Data entries ::

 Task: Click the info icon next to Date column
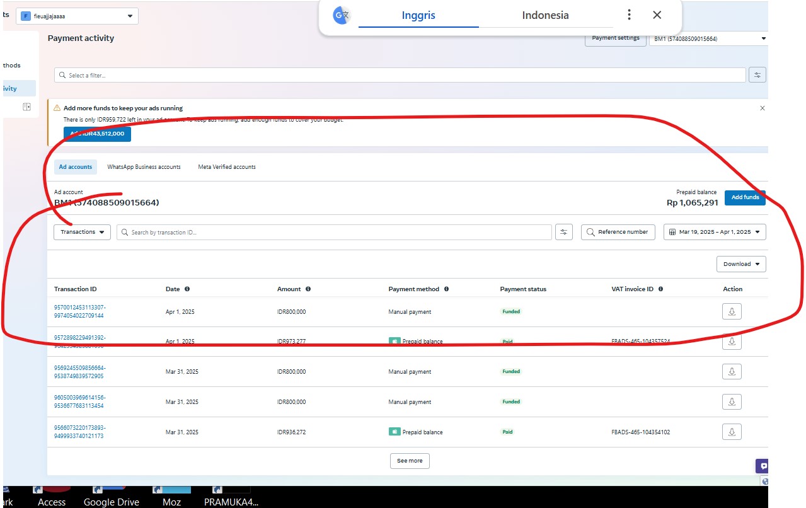coord(187,289)
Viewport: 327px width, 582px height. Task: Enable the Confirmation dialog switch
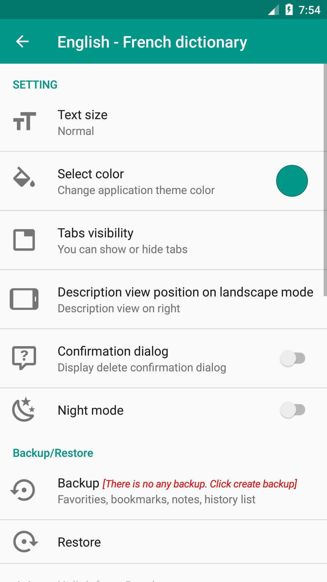point(292,358)
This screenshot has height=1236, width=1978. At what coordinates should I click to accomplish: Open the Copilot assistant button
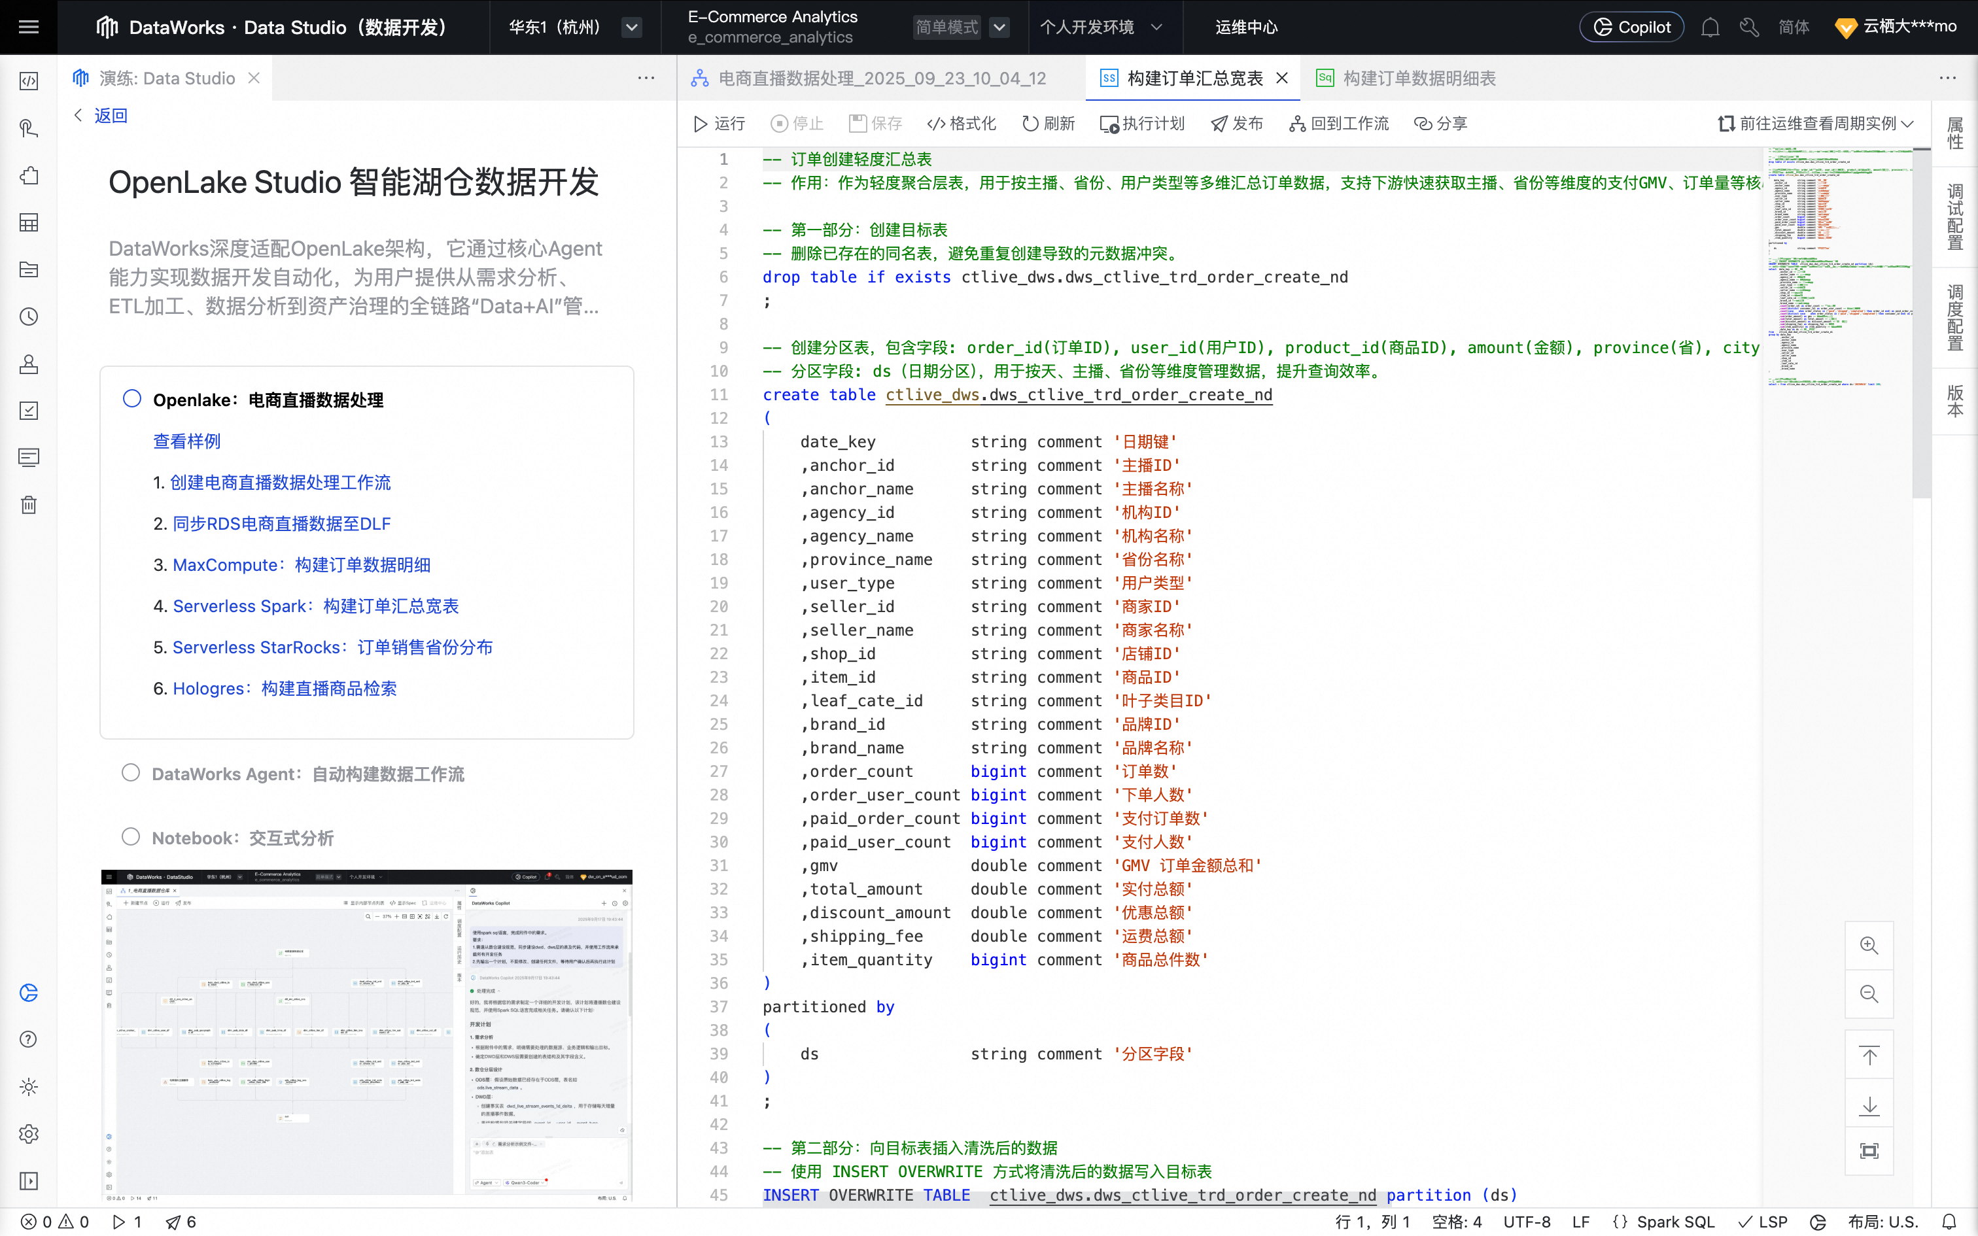[1631, 27]
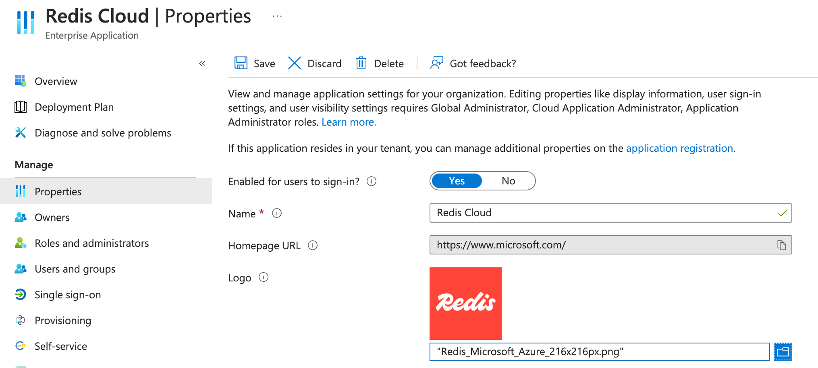Click the Save floppy disk icon
Viewport: 818px width, 368px height.
point(241,63)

Task description :: Copy out every line of the material above word for word, leaving out the pictures.

Response ::
 Task: Click the info icon next to Date column
coord(187,289)
Viewport: 327px width, 582px height. Task: Enable the Confirmation dialog switch
point(292,358)
This screenshot has height=1236, width=1978. At what coordinates should I click to accomplish: Open the Copilot assistant button
[1631, 27]
Click the Save floppy disk icon
Viewport: 818px width, 368px height.
point(241,63)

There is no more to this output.